Today, our social-media-filled world feeds into unrealistic expectations. How in the world did Princess Kate look like she was going to Easter brunch while leaving the hospital after giving birth? My reality was more along the lines of yoga pants and sweatshirts, definitely not heels or dresses. Social media paints a perfect picture, causing our expectations to be perfection as well. But the reality is very rarely perfect. And unless we want to live our lives constantly feeling like we can’t measure up, we need to be sure our expectations are within reason. Instead of using social media as a guideline, what are God’s expectations for moms?
- To love their children. “And so train the young women to love their husbands and children” (Titus 2:4).
- To teach their children. “Train up a child in the way he should go; even when he is old he will not depart from it” (Proverbs 22:6). “Hear, my son, your father’s instructions and forsake not your mother’s teaching” (Proverbs 1:8).
While these expectations are not simple, they are attainable. We love our children by providing for them, helping them, encouraging them, and praying for them. We teach our children by disciplining them, modeling Christ-like behavior, and reading God’s Word with them. God does not expect perfect moms, but rather moms who simply love their children and teach them. Will this look different for each mom? Absolutely. God did not use a cookie cutter when He created each of us; we are all unique, so therefore our methods of showing love and teaching our children will also be unique to our own personal styles and strengths. God has equipped each of us with what we need to complete these tasks for our own children.

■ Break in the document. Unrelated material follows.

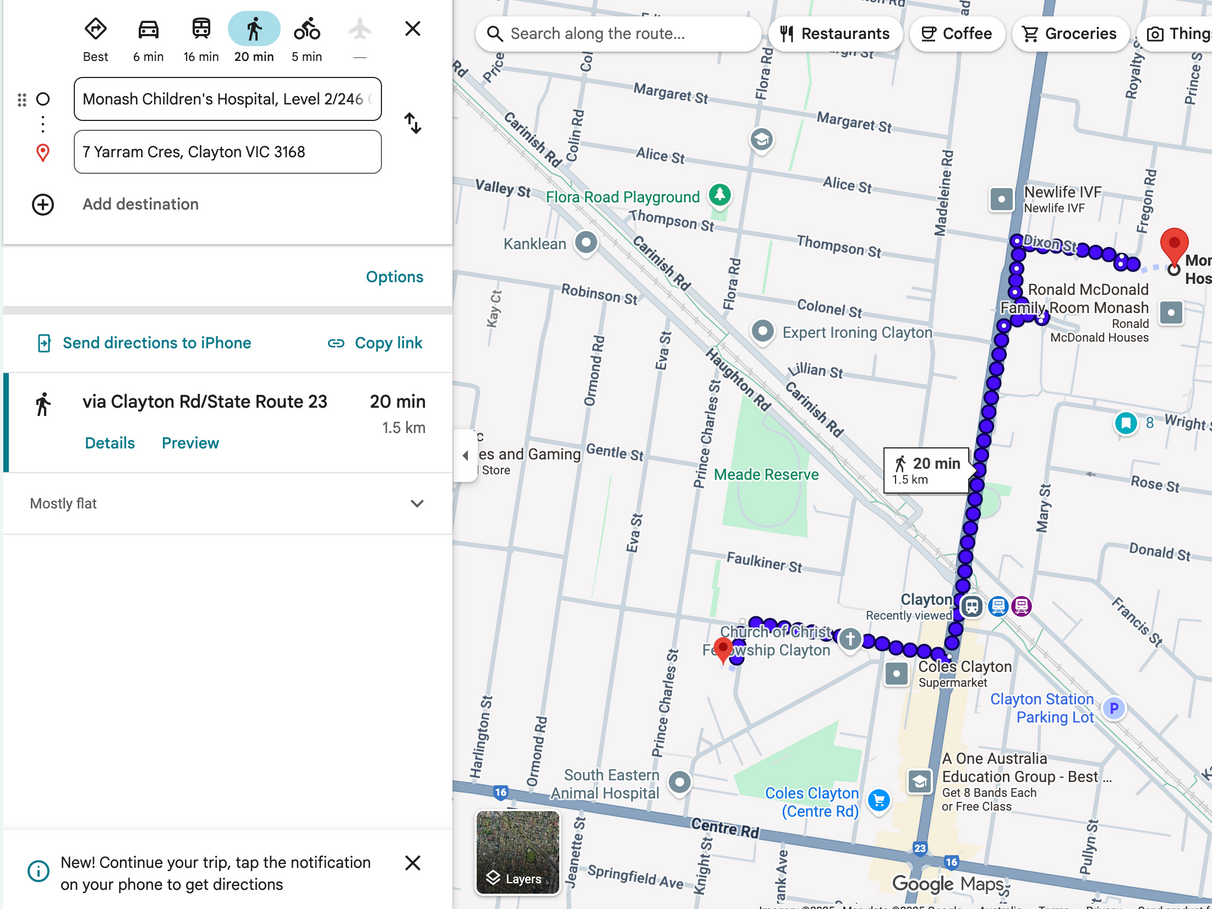
Task: Copy link to these directions
Action: [x=376, y=343]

When our reality doesn’t meet our expectations, we need to remember to give ourselves grace. God extends His grace to us over and over again, and we need to extend that same grace to ourselves. Motherhood is messy, and we will make mistakes. But that’s ok! One of the best ways we can model humility to our children is by confessing our sins and apologizing for our bad attitudes. This shows them that even moms make mistakes and need to ask for forgiveness.
The next time you find yourself scrolling through Instagram and noticing everyone’s “perfect” life, just remember that no one’s life is perfect all the time. Sometimes you have a wonderful family walk through the woods, and sometimes you come back with lost items and bloody limbs. Either way is ok, because, thankfully, God’s expectations do not require perfection.